Thank you for your question. I would like to call up on Neurology Business Science, Mr. Kimura is going to respond -- in charge of Science of Neurology Business Group.

Teiji Kimura

Thank you for your question. My name is Kimura. I am from Neurology Business Group. Regarding your question about PET, how we can improve the access to PET test. We understand that will be necessary. And in-brain amyloid positivity is judged by PET and CSF and also synthesis in the lumbar spine. And we are thinking about this and as far as possible, PET, CSF and PET and [indiscernible] shall be increased. And we are taking various measures to increase the access, and furthermore, blood. In the end of course, PET and CSF measurement shall be replaced by this blood testing. That's what we are expecting to see. But before that, by having blood testing, I think higher risk patients will be accessing the PET or CSF testing. It's beneficial in terms of health economics. And it is also beneficial thinking about the burden on patients and CSF access will be restricted.

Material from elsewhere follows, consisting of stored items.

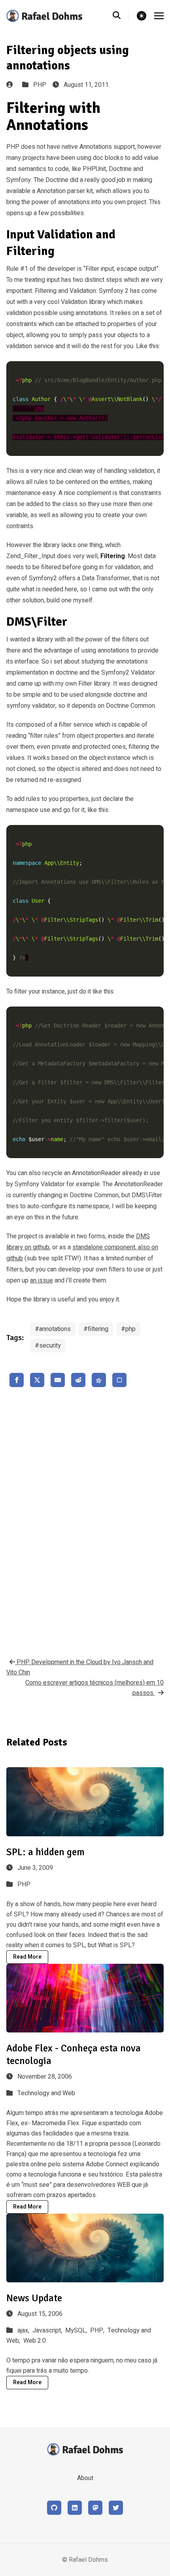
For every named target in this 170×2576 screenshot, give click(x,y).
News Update (34, 2298)
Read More (27, 1957)
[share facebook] (16, 1380)
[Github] (54, 2508)
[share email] (58, 1380)
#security (48, 1345)
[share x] (37, 1380)
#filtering (95, 1329)
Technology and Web (46, 2093)
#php (128, 1329)
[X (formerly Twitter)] (116, 2508)
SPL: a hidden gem (45, 1852)
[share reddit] (78, 1380)
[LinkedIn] (75, 2508)
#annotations (53, 1329)
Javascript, (48, 2330)
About (85, 2478)
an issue (41, 1280)
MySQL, (77, 2330)
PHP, (98, 2330)
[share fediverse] (99, 1380)
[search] (121, 15)
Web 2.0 (34, 2340)
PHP (39, 85)
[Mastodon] (95, 2508)
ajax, (24, 2330)
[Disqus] (85, 1520)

So such various measures will be taken. Those patients with higher risk will have access to prescription of aducanumab. For that purpose, we are thinking about various measures. Thank you. Thank you very much.

Unidentified Company Representative

It is now time. We would like to conclude financial results presentation session on the second quarter of fiscal 2020 by Eisai company limited. Thank you very much for your time. Thank you for your participation.